→ **Aim of the task**: Copy exactly, and only, the lines from the line containing "The height and" through the last line of the records below, both included, and leave out any pictures.

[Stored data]
═══

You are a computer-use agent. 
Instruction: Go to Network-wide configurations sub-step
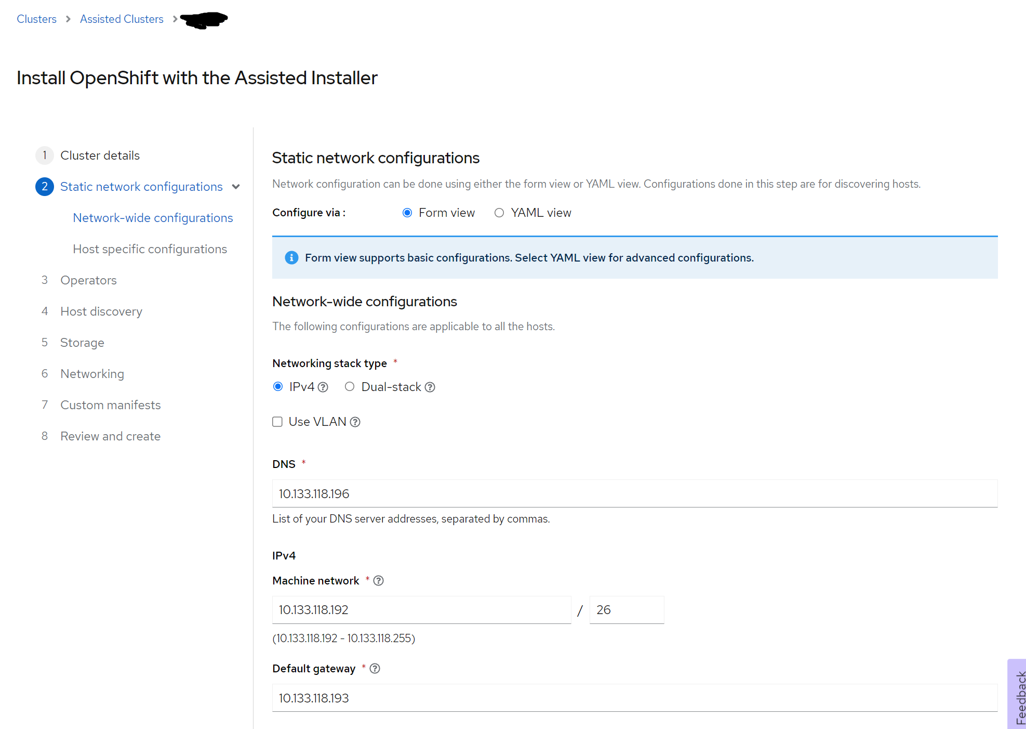click(153, 218)
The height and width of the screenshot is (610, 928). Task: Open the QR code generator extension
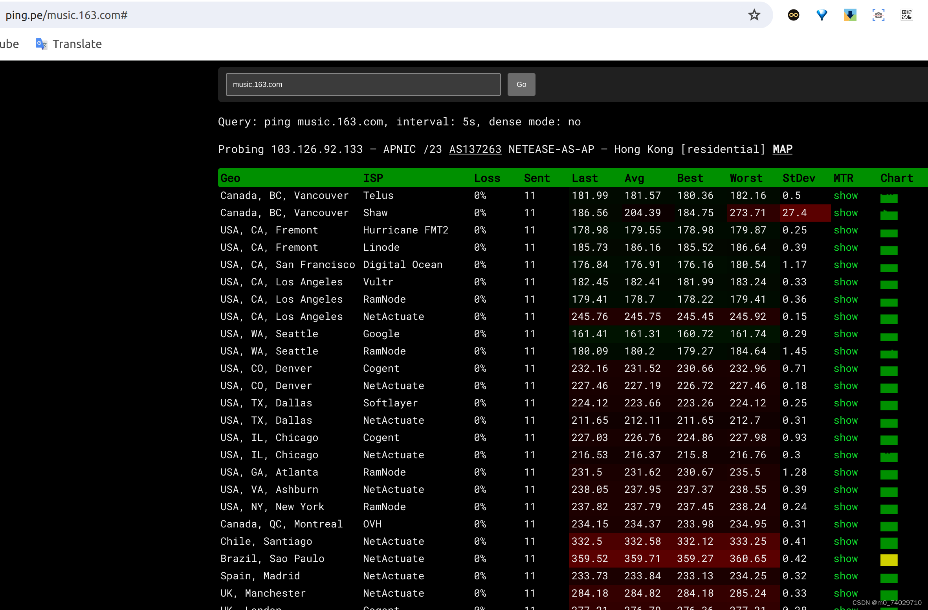tap(907, 15)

═══

→ **Response below**:
The height and width of the screenshot is (610, 928). Task: Open the QR code generator extension
tap(907, 15)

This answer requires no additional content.